WHAT THE TASK REQUIRES: Given the records below, would you repeat exactly the lines that begin at the one containing "You are a GUI" and end at the one containing "Oblečení pro panenky (885, 398)", inclusive?

PROVIDED DATA:
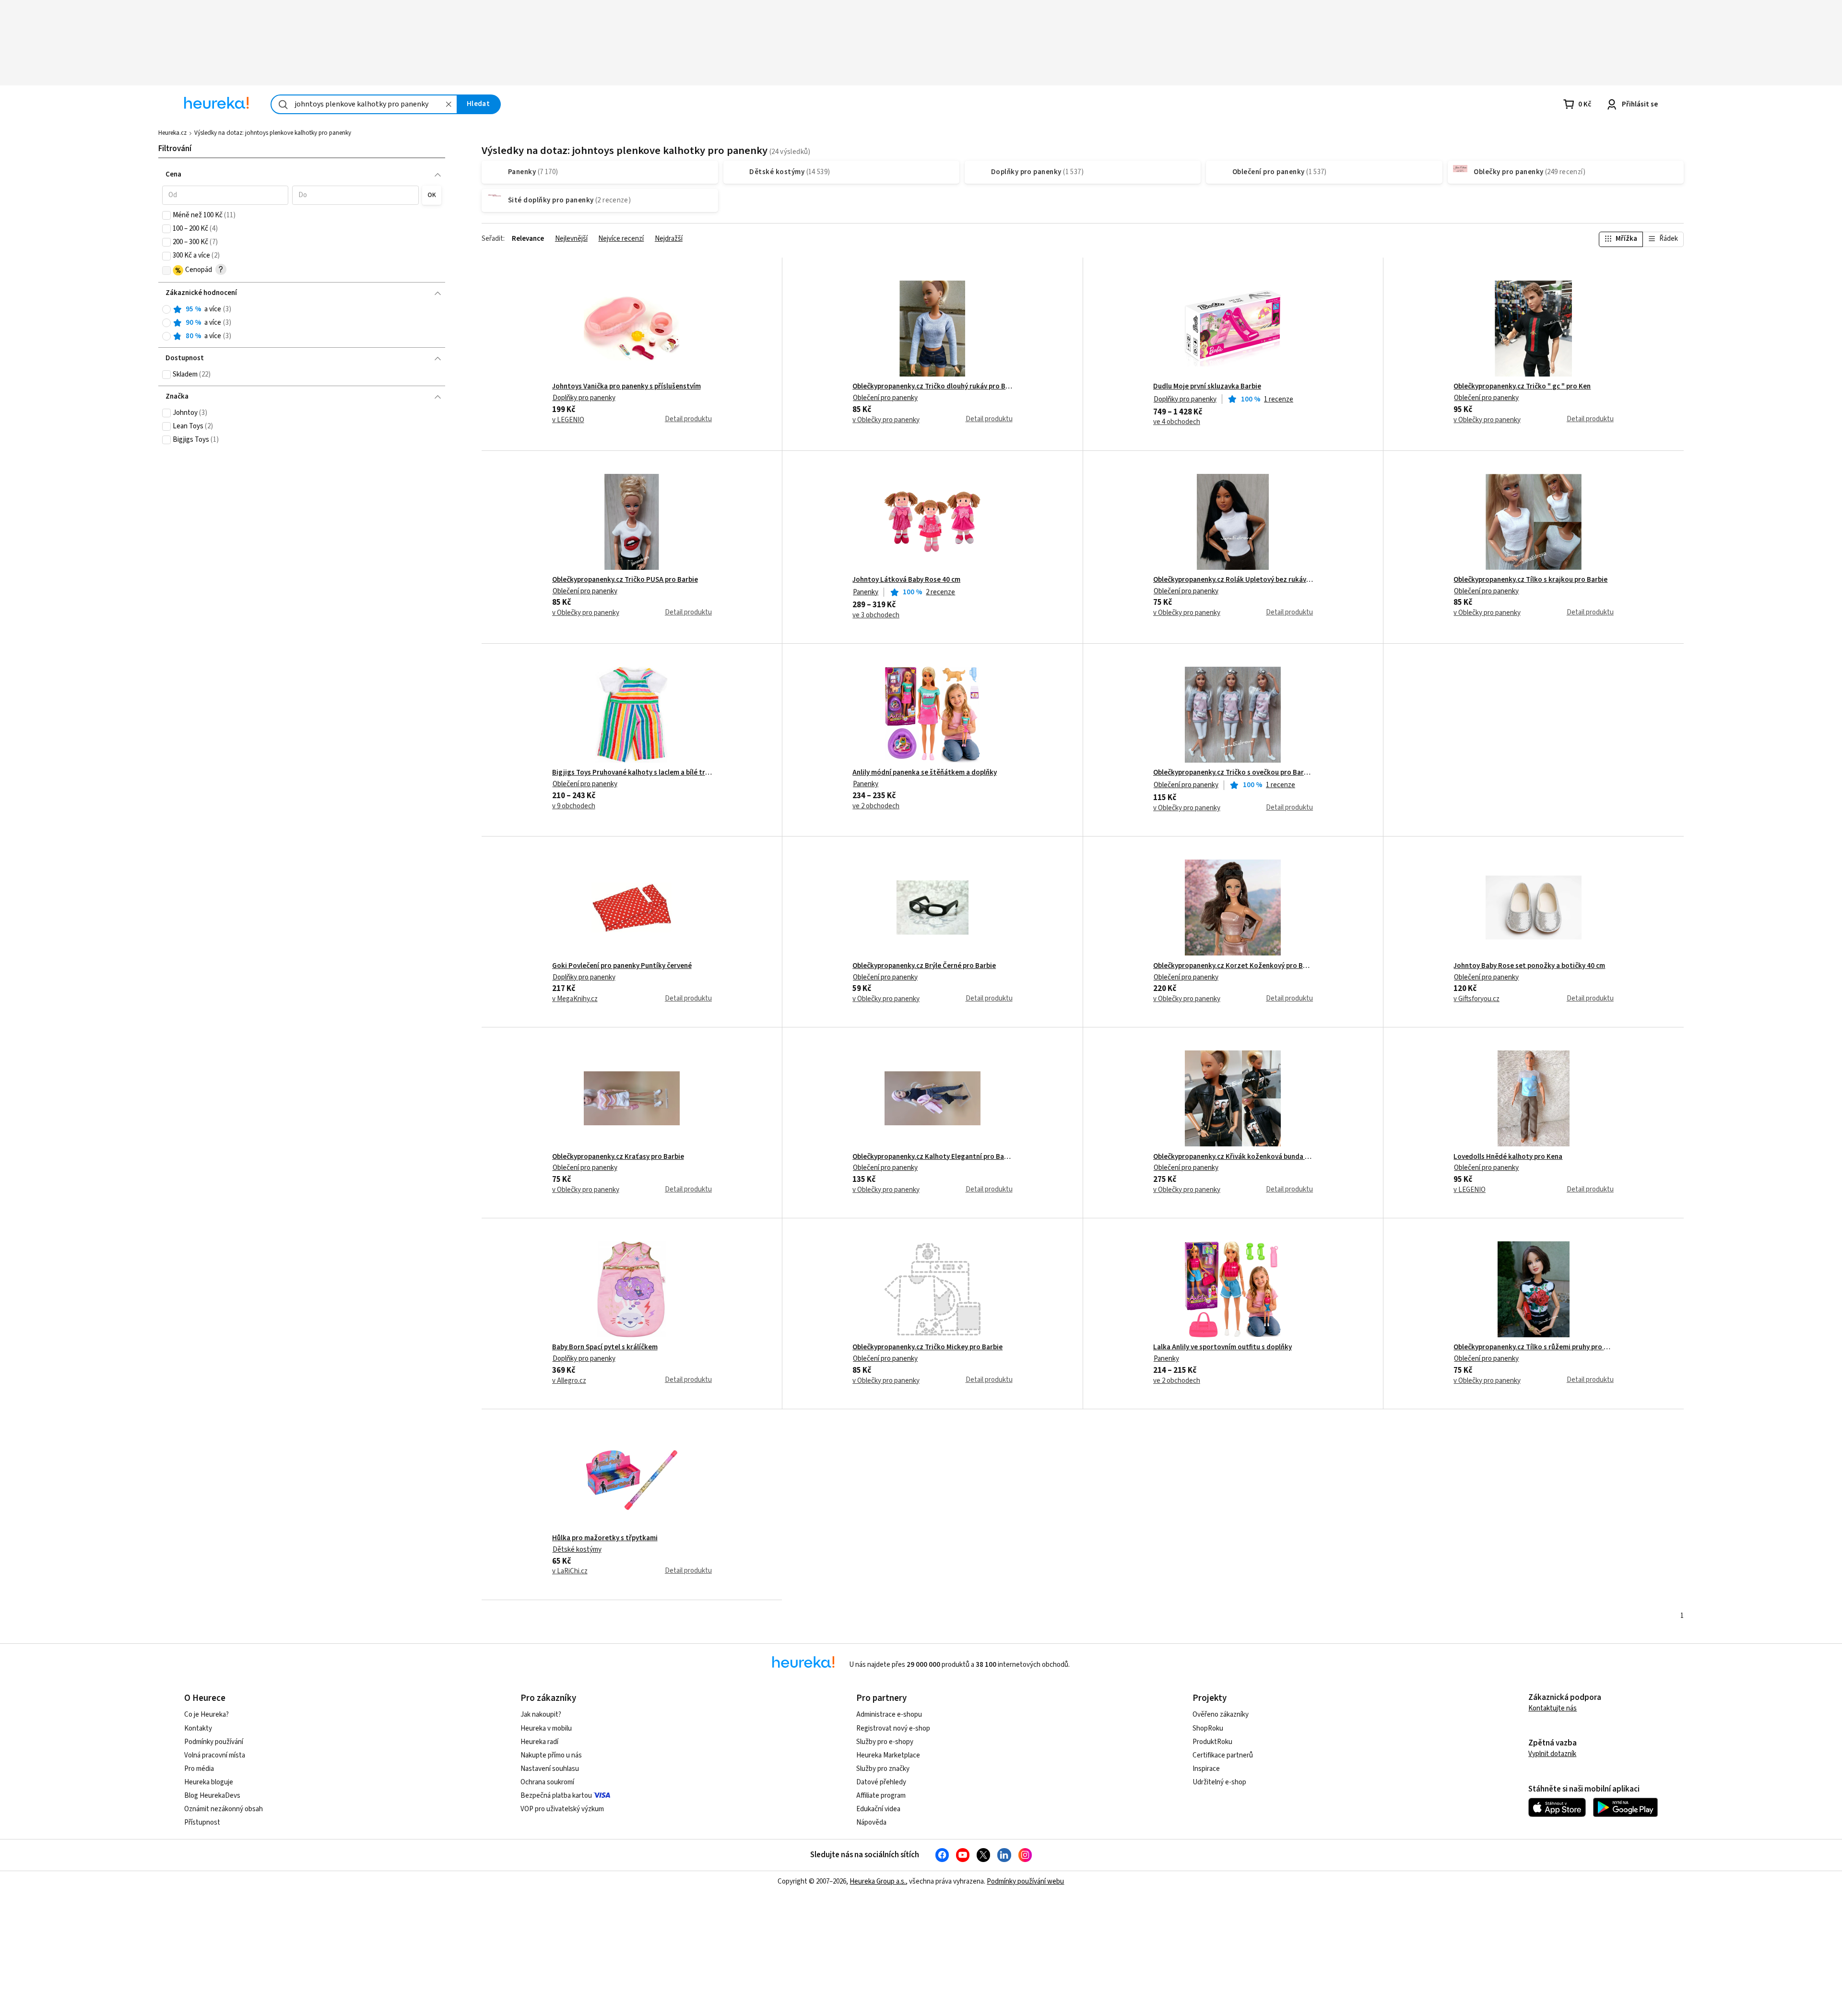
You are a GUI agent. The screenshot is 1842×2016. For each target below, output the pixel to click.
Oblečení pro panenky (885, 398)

...

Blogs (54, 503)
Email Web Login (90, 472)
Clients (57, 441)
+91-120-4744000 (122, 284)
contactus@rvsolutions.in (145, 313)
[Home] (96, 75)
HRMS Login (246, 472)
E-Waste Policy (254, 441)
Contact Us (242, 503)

OUTPUT FOR THIS TASK:
You are a GUI agent. The screenshot is 1842×2016. For each target below, output the pixel to click.
Oblečení pro panenky (885, 398)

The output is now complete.